At the new paradigm public hearing, APhA Executive VP and CEO Tom Menighan said with drugs available nonprescription under conditions of safe use, pharmacists will have the “opportunity to expand patient access, improve public health and provide another avenue to treat people who may have poorly treated chronic health conditions back into the health care system.”

Bruce Roberts, CEO of Rx-Ally, a recently launched firm that provides pharmacies with an interoperable technology platform to improve patient health while reducing costs through personalized pharmacist care, also emphasized that diagnostic devices are helpful but health care professionals are crucial to assisting consumers. The Leesburg, Va.-based firm in February launched its network with more than 20,000 independent and chain pharmacies, including Walgreen Co. stores.

“I do agree to an extent that we need to engage technology as we contemplate this migration of some prescription drugs to over-the-counter,” Roberts said, but added, “I think it would be shortsighted to not take advantage of the health care professional who is the medication expert.”

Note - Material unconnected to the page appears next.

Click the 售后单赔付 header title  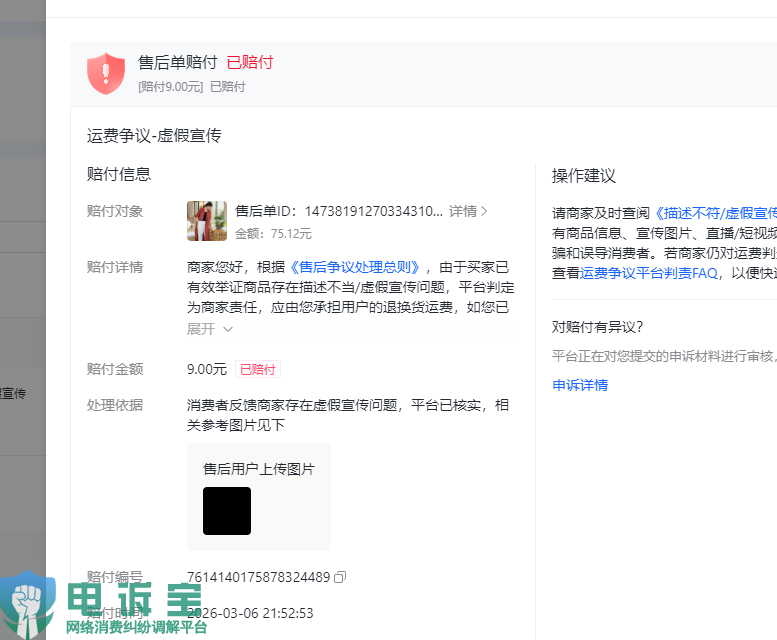click(177, 62)
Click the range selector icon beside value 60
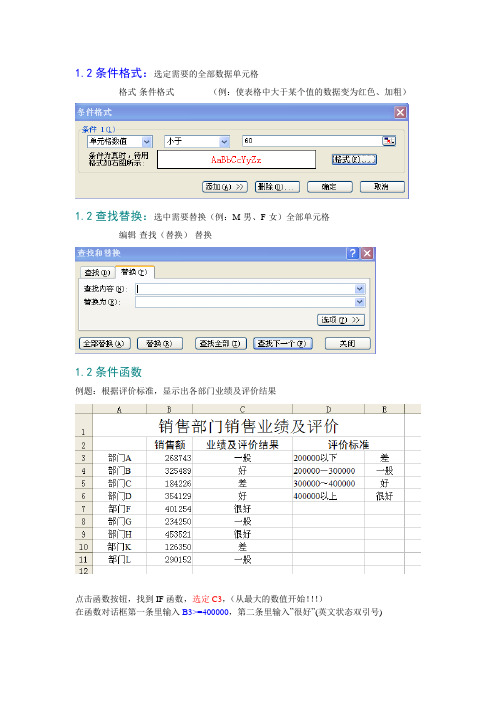This screenshot has width=496, height=702. coord(389,141)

He acknowledged that OTC drug manufacturers want to eliminate barriers to consumer access to their products. But a pharmacist’s intervention will ensure that a consumer chooses the correct treatment and uses it appropriately, he added.

“It’s safety in one sense, in the other it’s the tremendous value of these drugs being used correctly, making sure that you have somebody there to make sure that the patient gets the full value of what they’re contemplating taking,” said Roberts, who operates pharmacies and a home health care business in Loudoun County, Va.

“It shouldn’t be about just giving the manufacturers the opportunity to sell as many of their medicines as they possibly can. It should be about making sure the appropriate medicine is used … and there is somebody there to make sure that they’re taken properly.”